В это время образ Тальони появляется на страницах трудов по истории балета уже как факт старины (в России это труды К.А. Скальковского (1882), А.А. Плещеева (1899), позднее – Н.В. Соловьева (1912), В.Я. Светлова (1913), С.Н. Худекова (1915)). Этот тип литературы представляет собой масштабные обзоры в историческом срезе, сделанные на основе подборок материалов из описываемых эпох. В разделах, посвященных эпохе Тальони, авторы второй половины XIX – начала XX века, как правило, используют источники некритично, попросту компилируя суждения современников и разнообразные анекдоты. В результате они предлагают читателям тот самый мифологизированный образ Тальони, танцующей по наитию, почти идентичный образу бестелесной Сильфиды, ее главной роли. Но показательно, что, когда эти авторы (например, А.А. Плещеев) переходят к следующим периодам, к более близким для себя временам, и имя Тальони попадает в иной контекст, обнажается подлинное, собственное отношение новой эпохи к этой фигуре. И на самом деле оно отнюдь не восторженное. Вторая половина и конец ХIX века, вне всякого сомнения, предпочитают новую виртуозность и новую стилистику балета, а Тальони воспринимают как архаику, которая вряд ли произвела бы впечатление на фоне «ушедшего далеко вперед» искусства. Открытая виртуозность становится неоспоримой ценностью, и прежний спор о противоположности «поэзии» и мимически выраженного «содержания» танцам, которые никакой «поэзии» и «содержания» в себе нести не могут, воспринимается как старомодный и неактуальный.

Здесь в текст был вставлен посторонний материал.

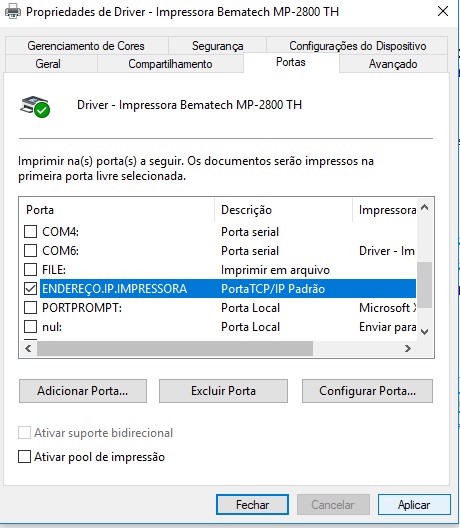The width and height of the screenshot is (460, 528).
Task: Click the printer icon in title bar
Action: click(12, 12)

Ситуация меняется в первые десятилетия XX века: в книге коллекционера и библиофила Н.В. Соловьева ощутимы ностальгические мотивы, и если авторы 60 – 90-х годов не склонны обольщаться восторгами прежних поколений, то Соловьев явно тоскует по прошлому. Это соотносится с его страстью к старинным книгам и гравюрам и отвечает главным тенденциям Серебряного века. Напомним, что несколькими годами раньше к образу Тальони обращается М. Фокин, ставя свою «Шопениану» (1907). Таким образом, в первое и второе десятилетия XX века возрождается интерес к образу Тальони – и к ее мифу, который постепенно начинает осознаваться критически – то есть именно как миф, что отнюдь не лишает его очарования в глазах новой эпохи. Из западной литературы этого периода отметим главу о Тальони в книге Огюста Эрара «Жизнь танцовщицы. Фанни Эльслер» 1909 года и книгу профессора Клермон-Ферранского университета Луи Мэгрона «Романтизм и мода», изданную в Париже в 1911 году и касающуюся вопросов, связанных с фигурой Тальони в социокультурном контексте.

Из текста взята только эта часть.